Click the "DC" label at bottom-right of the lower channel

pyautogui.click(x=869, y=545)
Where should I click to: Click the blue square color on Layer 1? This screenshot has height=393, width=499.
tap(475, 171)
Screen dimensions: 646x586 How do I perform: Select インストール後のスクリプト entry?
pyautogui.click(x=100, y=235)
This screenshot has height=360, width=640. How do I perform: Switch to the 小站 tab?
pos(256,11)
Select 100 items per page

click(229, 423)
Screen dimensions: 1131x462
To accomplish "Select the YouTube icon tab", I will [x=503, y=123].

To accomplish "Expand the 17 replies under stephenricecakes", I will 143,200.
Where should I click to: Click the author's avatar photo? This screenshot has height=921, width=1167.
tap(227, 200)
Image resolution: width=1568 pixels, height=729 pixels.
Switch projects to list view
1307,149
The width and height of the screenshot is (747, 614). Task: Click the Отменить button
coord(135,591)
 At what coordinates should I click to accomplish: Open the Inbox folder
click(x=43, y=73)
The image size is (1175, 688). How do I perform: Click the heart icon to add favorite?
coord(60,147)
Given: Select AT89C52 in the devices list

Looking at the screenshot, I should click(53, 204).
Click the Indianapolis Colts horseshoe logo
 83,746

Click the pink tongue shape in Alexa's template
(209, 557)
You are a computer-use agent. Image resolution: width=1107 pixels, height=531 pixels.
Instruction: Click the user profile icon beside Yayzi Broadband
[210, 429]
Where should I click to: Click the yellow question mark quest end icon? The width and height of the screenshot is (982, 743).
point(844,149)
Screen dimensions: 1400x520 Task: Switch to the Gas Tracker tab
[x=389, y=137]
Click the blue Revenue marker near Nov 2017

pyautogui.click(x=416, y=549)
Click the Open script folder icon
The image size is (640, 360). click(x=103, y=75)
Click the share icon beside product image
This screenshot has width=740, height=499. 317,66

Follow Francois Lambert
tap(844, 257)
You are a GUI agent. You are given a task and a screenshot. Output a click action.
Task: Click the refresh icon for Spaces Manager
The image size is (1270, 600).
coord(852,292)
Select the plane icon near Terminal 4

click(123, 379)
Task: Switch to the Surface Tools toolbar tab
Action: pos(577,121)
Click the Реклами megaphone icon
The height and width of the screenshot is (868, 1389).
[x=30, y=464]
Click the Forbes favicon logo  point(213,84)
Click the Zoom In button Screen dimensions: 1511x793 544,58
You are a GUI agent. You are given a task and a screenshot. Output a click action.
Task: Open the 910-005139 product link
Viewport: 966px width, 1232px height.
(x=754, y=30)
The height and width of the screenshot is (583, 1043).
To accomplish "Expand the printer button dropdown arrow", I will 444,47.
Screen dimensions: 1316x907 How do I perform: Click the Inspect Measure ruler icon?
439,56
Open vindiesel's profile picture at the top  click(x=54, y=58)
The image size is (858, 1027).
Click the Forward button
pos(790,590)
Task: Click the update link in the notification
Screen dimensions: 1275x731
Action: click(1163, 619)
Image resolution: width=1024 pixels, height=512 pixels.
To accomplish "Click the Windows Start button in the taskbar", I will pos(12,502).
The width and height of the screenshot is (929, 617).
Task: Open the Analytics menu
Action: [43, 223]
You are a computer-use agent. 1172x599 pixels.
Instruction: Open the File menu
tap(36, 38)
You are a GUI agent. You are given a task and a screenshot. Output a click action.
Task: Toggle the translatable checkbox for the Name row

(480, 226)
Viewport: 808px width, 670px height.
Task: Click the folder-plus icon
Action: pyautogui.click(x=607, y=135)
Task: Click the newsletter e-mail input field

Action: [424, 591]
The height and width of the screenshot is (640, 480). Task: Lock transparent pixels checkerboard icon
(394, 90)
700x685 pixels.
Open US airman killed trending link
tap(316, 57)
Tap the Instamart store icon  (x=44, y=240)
---*---
* **WORK TO BE COMPLETED**
Copy each entry exactly.

* **ANSWER BELOW**
Click the "DC" label at bottom-right of the lower channel

pyautogui.click(x=869, y=545)
Where should I click to: Click the blue square color on Layer 1? This screenshot has height=393, width=499.
tap(475, 171)
Screen dimensions: 646x586 How do I perform: Select インストール後のスクリプト entry?
pyautogui.click(x=100, y=235)
This screenshot has height=360, width=640. How do I perform: Switch to the 小站 tab?
pos(256,11)
Select 100 items per page

click(229, 423)
Screen dimensions: 1131x462
To accomplish "Select the YouTube icon tab", I will [x=503, y=123].

To accomplish "Expand the 17 replies under stephenricecakes", I will 143,200.
Where should I click to: Click the author's avatar photo? This screenshot has height=921, width=1167.
tap(227, 200)
Image resolution: width=1568 pixels, height=729 pixels.
Switch projects to list view
1307,149
The width and height of the screenshot is (747, 614). Task: Click the Отменить button
coord(135,591)
 At what coordinates should I click to accomplish: Open the Inbox folder
click(x=43, y=73)
The image size is (1175, 688). How do I perform: Click the heart icon to add favorite?
coord(60,147)
Given: Select AT89C52 in the devices list

Looking at the screenshot, I should click(53, 204).
Click the Indianapolis Colts horseshoe logo
 83,746

Click the pink tongue shape in Alexa's template
(209, 557)
You are a computer-use agent. Image resolution: width=1107 pixels, height=531 pixels.
Instruction: Click the user profile icon beside Yayzi Broadband
[210, 429]
Where should I click to: Click the yellow question mark quest end icon? The width and height of the screenshot is (982, 743).
point(844,149)
Screen dimensions: 1400x520 Task: Switch to the Gas Tracker tab
[x=389, y=137]
Click the blue Revenue marker near Nov 2017

pyautogui.click(x=416, y=549)
Click the Open script folder icon
The image size is (640, 360). click(x=103, y=75)
Click the share icon beside product image
This screenshot has width=740, height=499. 317,66

Follow Francois Lambert
tap(844, 257)
You are a GUI agent. You are given a task and a screenshot. Output a click action.
Task: Click the refresh icon for Spaces Manager
The image size is (1270, 600).
coord(852,292)
Select the plane icon near Terminal 4

click(123, 379)
Task: Switch to the Surface Tools toolbar tab
Action: pos(577,121)
Click the Реклами megaphone icon
The height and width of the screenshot is (868, 1389).
[x=30, y=464]
Click the Forbes favicon logo  point(213,84)
Click the Zoom In button Screen dimensions: 1511x793 544,58
You are a GUI agent. You are given a task and a screenshot. Output a click action.
Task: Open the 910-005139 product link
Viewport: 966px width, 1232px height.
(x=754, y=30)
The height and width of the screenshot is (583, 1043).
To accomplish "Expand the printer button dropdown arrow", I will 444,47.
Screen dimensions: 1316x907 How do I perform: Click the Inspect Measure ruler icon?
439,56
Open vindiesel's profile picture at the top  click(x=54, y=58)
The image size is (858, 1027).
Click the Forward button
pos(790,590)
Task: Click the update link in the notification
Screen dimensions: 1275x731
Action: click(1163, 619)
Image resolution: width=1024 pixels, height=512 pixels.
To accomplish "Click the Windows Start button in the taskbar", I will pos(12,502).
The width and height of the screenshot is (929, 617).
Task: Open the Analytics menu
Action: [43, 223]
You are a computer-use agent. 1172x599 pixels.
Instruction: Open the File menu
tap(36, 38)
You are a GUI agent. You are given a task and a screenshot. Output a click action.
Task: Toggle the translatable checkbox for the Name row

(480, 226)
Viewport: 808px width, 670px height.
Task: Click the folder-plus icon
Action: pyautogui.click(x=607, y=135)
Task: Click the newsletter e-mail input field

Action: [424, 591]
The height and width of the screenshot is (640, 480). Task: Lock transparent pixels checkerboard icon
(394, 90)
700x685 pixels.
Open US airman killed trending link
tap(316, 57)
Tap the Instamart store icon  (x=44, y=240)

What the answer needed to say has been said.